Problem:
Give again only those lines from the start of the entries through the line holding "Click the Notification", leaving them as they are.

Entries provided:
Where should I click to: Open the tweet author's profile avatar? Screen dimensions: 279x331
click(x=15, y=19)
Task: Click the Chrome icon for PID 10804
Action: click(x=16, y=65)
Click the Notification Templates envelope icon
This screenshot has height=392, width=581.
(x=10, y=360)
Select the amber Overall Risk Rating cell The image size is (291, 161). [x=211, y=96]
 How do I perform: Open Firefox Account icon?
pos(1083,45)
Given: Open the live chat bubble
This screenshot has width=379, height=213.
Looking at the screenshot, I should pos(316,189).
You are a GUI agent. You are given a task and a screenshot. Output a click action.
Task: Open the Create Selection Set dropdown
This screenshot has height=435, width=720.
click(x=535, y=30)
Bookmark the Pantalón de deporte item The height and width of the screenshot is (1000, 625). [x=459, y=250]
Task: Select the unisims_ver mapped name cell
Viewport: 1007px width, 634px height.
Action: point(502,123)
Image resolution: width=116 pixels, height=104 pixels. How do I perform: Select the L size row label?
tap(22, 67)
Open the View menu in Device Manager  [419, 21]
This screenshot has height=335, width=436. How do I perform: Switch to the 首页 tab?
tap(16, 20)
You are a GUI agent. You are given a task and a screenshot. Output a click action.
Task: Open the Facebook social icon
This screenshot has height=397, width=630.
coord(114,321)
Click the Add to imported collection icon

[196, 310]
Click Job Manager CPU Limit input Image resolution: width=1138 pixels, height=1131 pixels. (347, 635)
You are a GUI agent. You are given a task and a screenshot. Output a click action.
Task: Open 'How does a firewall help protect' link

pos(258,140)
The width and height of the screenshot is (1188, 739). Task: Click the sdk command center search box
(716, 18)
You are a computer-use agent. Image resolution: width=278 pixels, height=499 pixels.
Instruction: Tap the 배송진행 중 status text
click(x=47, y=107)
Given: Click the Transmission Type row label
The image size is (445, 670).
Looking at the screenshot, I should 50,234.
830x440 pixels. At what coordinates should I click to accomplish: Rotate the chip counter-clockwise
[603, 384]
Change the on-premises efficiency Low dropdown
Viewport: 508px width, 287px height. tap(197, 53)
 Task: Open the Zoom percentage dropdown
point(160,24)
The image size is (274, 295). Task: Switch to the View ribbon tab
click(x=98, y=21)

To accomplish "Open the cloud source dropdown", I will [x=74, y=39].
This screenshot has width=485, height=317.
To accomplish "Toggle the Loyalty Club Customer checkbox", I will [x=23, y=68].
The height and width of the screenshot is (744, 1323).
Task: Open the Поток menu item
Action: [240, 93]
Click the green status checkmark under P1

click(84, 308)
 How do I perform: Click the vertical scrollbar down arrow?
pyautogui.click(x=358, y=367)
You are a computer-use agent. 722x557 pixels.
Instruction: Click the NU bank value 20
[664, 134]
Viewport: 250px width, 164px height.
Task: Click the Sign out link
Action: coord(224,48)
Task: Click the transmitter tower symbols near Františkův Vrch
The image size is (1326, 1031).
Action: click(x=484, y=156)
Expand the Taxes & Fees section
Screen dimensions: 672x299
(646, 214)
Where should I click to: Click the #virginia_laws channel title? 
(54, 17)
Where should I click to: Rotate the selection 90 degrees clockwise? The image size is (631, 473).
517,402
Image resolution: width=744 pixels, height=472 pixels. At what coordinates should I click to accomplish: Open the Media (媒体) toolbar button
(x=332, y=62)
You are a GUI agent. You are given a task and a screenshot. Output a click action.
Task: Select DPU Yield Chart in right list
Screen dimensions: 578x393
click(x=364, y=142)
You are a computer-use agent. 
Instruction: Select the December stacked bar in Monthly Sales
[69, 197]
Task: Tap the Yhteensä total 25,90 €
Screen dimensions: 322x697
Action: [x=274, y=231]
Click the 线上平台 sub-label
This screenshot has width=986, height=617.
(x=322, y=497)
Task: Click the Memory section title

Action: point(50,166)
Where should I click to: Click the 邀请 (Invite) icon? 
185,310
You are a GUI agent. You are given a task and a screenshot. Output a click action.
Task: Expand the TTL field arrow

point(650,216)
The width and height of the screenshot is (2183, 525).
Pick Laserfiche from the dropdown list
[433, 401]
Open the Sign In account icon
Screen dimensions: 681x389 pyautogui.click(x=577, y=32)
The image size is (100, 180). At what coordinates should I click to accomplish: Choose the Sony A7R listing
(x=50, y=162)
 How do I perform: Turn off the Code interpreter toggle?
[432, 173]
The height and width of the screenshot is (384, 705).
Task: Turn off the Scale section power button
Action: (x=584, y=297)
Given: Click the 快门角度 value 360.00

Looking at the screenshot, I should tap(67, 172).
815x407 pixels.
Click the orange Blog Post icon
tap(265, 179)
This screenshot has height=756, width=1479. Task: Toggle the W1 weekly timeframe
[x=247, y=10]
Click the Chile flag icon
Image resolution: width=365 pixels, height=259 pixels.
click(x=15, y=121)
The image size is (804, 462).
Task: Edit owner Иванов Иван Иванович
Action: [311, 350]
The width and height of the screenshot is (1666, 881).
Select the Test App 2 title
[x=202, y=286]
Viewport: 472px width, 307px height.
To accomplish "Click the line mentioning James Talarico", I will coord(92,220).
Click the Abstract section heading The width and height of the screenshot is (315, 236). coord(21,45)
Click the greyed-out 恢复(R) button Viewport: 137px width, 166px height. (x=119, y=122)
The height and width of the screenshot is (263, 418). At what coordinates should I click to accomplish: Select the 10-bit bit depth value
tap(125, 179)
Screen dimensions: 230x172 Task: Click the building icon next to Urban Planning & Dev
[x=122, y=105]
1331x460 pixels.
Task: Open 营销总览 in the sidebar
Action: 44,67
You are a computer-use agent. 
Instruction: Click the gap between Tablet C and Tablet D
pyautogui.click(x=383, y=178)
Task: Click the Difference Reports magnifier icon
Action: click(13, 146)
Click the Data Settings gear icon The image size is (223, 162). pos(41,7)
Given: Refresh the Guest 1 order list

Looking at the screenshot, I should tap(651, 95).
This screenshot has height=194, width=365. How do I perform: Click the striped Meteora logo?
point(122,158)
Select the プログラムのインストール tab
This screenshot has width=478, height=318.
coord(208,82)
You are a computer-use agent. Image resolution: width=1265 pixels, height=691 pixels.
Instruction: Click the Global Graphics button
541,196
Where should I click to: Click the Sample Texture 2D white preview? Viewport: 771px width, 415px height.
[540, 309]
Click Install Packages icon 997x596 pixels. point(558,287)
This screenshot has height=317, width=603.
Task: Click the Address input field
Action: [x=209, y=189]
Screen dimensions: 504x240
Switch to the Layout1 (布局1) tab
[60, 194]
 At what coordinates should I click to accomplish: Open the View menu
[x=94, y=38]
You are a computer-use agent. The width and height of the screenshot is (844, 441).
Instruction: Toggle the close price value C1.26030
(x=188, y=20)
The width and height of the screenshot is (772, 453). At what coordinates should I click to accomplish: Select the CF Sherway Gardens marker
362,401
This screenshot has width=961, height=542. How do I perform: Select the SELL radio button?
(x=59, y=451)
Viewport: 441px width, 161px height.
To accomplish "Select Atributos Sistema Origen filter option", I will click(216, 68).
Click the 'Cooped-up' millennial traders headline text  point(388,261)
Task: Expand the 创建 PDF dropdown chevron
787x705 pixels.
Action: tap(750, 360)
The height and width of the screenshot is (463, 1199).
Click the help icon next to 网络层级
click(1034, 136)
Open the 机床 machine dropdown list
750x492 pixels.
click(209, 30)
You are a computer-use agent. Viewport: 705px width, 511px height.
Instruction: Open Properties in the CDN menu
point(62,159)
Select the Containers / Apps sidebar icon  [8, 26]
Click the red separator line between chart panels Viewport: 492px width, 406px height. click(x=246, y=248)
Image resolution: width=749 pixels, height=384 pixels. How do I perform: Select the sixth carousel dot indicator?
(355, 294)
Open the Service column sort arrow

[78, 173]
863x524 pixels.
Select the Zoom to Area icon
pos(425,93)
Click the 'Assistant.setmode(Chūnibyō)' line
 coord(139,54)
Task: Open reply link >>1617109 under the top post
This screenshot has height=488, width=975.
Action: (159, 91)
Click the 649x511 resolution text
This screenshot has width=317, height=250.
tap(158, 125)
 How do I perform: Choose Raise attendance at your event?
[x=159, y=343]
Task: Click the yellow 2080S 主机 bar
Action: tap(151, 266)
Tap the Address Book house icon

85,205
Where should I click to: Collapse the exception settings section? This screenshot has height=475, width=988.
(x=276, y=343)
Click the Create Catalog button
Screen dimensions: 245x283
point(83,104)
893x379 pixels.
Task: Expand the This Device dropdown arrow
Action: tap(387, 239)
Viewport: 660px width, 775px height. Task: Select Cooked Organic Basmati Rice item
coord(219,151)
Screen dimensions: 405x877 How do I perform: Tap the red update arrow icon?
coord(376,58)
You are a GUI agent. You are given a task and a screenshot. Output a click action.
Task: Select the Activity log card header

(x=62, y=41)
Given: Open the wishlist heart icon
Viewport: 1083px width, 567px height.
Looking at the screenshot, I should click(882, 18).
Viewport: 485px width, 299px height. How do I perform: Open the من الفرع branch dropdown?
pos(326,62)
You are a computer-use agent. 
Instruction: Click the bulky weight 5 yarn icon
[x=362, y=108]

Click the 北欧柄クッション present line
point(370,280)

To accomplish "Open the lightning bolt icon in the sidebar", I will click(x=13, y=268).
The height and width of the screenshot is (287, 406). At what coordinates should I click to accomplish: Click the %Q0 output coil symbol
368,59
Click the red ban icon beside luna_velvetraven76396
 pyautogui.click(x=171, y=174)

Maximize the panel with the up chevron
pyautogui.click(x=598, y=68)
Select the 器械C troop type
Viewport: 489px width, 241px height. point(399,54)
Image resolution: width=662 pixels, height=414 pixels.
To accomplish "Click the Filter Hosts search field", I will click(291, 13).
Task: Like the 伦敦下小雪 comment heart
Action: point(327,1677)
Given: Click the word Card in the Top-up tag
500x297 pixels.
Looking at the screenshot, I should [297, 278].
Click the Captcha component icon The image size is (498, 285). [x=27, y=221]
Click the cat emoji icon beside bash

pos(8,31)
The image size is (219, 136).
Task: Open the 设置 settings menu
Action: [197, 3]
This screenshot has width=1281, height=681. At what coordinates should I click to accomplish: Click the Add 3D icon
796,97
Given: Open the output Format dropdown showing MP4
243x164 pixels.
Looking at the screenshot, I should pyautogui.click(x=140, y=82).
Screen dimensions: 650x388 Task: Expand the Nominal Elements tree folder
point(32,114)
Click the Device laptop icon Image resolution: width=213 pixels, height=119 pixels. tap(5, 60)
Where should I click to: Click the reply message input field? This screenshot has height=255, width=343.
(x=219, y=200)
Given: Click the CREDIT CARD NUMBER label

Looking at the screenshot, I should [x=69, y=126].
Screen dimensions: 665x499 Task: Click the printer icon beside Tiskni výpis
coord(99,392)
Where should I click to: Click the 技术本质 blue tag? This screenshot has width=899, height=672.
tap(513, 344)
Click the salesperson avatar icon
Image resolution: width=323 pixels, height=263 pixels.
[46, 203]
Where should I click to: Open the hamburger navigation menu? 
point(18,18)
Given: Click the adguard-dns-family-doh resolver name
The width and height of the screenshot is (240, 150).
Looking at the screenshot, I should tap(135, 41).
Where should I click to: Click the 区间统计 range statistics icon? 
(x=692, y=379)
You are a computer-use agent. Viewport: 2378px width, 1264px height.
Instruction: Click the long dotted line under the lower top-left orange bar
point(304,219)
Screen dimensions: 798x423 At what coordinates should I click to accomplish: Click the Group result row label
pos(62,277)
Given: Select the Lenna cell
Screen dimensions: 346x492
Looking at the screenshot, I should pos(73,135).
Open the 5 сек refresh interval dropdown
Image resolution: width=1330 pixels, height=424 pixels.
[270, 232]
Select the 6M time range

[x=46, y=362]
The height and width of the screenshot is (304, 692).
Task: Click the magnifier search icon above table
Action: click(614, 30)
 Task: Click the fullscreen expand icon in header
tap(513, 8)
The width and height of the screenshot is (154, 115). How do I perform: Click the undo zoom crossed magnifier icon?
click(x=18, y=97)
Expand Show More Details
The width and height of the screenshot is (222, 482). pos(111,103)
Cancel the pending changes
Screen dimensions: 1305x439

Response:
Where should I click to: Open the tweet author's profile avatar? Screen dimensions: 279x331
click(x=15, y=19)
Task: Click the Chrome icon for PID 10804
Action: click(x=16, y=65)
Click the Notification Templates envelope icon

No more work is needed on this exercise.